In a column for the Washington Post, conservative columnist Jennifer Rubin complimented House Democrats for their plan to hold hearings on Robert Mueller's report on the campaign and administration of Donald Trump -- and suggested they can do additional damage to the president's reputation without the former special counsel..
Rubin interviewed former prosecutor Mimi Rocah, who said she saw the hearings as a good first step to educate the public about what the Mueller report actually says.
Rocah suggested that "having non-partisan former prosecutors explain how Trump’s conduct constitutes obstruction of justice in ways that Mueller felt he could not makes total sense,” while stating the scheduled appearance of Watergate figure John Dean added an interesting twist.
With Rubin pointing out that televised hearings are the only way to get the public -- and Trump -- to notice, she says inviting aides to the president who are unlikely to show up to defend their boss would have a dramatic impact.
"It wouldn’t hurt to have empty chairs with the name cards of those who won’t appear to explain their conduct, such as Attorney General William P. Barr," she wrote. "Second, the hearings minus Mueller could still be extremely consequential.
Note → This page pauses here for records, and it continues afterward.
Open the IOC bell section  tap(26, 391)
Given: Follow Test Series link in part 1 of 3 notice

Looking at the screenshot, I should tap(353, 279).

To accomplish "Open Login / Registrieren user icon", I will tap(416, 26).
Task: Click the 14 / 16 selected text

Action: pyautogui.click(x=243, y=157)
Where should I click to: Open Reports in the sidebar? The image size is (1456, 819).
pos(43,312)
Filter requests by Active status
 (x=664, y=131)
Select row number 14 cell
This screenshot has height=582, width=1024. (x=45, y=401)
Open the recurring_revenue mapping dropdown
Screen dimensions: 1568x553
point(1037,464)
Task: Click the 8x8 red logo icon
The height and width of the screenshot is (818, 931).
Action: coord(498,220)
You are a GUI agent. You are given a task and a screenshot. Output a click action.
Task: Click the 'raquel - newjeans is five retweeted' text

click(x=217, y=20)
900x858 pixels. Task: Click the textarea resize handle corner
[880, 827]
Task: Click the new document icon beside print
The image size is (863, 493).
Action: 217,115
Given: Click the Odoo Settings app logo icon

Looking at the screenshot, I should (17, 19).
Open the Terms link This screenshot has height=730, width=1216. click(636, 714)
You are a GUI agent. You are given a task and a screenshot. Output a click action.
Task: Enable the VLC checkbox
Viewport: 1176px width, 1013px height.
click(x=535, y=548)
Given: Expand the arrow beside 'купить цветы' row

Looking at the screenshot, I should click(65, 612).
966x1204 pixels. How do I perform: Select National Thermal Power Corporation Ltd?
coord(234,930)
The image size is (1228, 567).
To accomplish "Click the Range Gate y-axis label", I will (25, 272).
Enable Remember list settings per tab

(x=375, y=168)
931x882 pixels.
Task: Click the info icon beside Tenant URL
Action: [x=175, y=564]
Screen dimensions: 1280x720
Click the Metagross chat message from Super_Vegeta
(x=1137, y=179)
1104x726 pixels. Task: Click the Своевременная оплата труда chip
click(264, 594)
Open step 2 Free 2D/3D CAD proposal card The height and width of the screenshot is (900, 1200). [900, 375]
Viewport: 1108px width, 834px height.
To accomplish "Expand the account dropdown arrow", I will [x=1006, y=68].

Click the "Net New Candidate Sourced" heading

The systematic reviews of the report’s findings should be sufficient to generate interest. However, the stature of the witnesses is important. I am at a loss to figure out why [ex-White House counsel Doug] McGahn has not been subpoenaed yet. (Perhaps he will be.) The prosecutors who will be called to explain all of this must not be perceived as partisans; ideally, prosecutors who have served in administrations of both parties should appear."
Speaking with Rubin, former Justice Department spokesman Matthew Miller made a finer point.
“The bottom line is that the committee needs witnesses — preferably witnesses from the Mueller report who can speak to the testimony they gave the special counsel,” Miller explained. "But while subpoenas for those witnesses are litigated, it’s smart to bring in other experts who can speak in televised hearings to the presidential crimes the report exposed.”
Rubin suggested that Democrats need to present their case to the public as if it a story in order to help them understand what Mueller uncovered.
"The hearing will be as much storytelling as fact-finding. The committee and the country actually have the facts in the Mueller report; now the House has to help Americans find those facts and appreciate their importance," she concluded.